If you don't have that recent a version of perl, either download this
module from CPAN (
http://search.cpan.org/~ilyaz/if-0.0401/if.pm) or [...]
....similar issue. It would be better if I needn't force my users to
use a
module if it's not included everywhere.
Especially since I am sure there is a way to get this to work
without resorting to external code. (And there is, see below.)
or use an eval on the two separate components of a 'use'
statement. (See perldoc -f use)
Huh? What are the two separate components of a use?
use Module VERSION LIST? Require Module; import Module?
"does not work" is the worst of all possible error descriptions. *how*
does it not work? Syntax error? Runtime error? Incorrect output?
Computer blows up?
In fact, in this case, it must also be asked *what* does not work?
Where is the code that demonstrates what you tried? How can we help
you fix your code if you don't show us your code?
By "does not work" I meant "I was unable to include conditionally
a package." (I think that's the first paragraph of my post.)
But yes, the error message would have been helpful. Sorry about that.
To wit:
Can't locate win32/TieRegistry.pm in @INC (@INC contains: ...
I think we can agree that the Unix @INC contents are irrelevant?
And the code is in the subject line, mate.
Ahh, there's the old standby. "I can't figure out how to do this,
therefore it must not be possible." Do you even realize how supremely
arrogant that question is?
Not as arrogant as your reply.
Maybe I should have said 'cannot be trapped *by eval*.'
I'm sorry if I came across as arrogant.
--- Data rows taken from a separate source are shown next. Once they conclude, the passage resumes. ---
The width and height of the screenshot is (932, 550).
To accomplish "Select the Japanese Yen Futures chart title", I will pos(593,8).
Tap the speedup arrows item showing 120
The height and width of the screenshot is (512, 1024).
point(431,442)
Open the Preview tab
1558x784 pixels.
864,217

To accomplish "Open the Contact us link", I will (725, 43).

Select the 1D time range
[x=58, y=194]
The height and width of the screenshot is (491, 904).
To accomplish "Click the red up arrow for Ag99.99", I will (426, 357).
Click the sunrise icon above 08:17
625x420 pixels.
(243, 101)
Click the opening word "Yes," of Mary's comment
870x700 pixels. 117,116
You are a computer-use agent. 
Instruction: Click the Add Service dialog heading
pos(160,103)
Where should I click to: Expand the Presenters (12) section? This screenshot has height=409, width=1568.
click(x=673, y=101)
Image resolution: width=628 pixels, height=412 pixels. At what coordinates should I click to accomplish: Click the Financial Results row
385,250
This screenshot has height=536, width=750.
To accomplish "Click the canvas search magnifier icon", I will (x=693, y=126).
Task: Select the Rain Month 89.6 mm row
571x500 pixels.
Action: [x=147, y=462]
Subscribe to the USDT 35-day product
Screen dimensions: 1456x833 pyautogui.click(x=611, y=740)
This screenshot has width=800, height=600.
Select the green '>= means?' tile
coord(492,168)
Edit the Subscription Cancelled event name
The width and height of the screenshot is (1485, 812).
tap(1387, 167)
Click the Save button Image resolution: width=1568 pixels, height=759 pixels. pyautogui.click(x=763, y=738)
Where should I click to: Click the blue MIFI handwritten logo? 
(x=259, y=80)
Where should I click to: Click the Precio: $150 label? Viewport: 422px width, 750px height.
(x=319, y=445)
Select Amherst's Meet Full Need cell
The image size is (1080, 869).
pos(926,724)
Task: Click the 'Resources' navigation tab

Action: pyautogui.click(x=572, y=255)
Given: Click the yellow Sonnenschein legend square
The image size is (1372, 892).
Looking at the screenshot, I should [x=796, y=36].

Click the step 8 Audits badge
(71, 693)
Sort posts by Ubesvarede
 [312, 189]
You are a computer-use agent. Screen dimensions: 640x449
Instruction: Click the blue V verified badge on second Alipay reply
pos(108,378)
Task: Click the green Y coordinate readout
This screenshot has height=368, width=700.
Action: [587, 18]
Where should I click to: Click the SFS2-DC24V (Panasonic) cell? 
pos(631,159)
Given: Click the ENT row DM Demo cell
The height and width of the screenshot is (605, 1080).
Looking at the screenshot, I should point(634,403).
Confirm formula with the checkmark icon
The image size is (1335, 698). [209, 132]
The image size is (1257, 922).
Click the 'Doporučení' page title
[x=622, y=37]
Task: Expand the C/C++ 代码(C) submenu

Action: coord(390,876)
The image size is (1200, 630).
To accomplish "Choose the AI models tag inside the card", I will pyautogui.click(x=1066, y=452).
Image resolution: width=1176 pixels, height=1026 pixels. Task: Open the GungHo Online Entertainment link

My intention was to show
that I'd RTFM'd. I thought I saw in perldoc -f eval that that eval()
doesn't trap compilation errors? But now I don't see the reference.
In any event:
eval {
use win32::TieRegstry;
}
Does not give me the chance to check if that eval worked, it just
crashes the script (with the @INC message.)
I'm 100% sure that it's something that I'm doing wrong, mate!
Please read the posting guidelines for this group. They will help you
to ask better questions and therefore to get better answers.
Point taken.
Thank you, Mertha, for a working example of what I'm trying to do.
For reference:
BEGIN {
if ($^O =~ /win32/i) {
require win32::TieRegistry;
}
else {
print "not on win32. So we'll parse files, not registry.\n";
}
}
Brian Shelden
(e-mail address removed)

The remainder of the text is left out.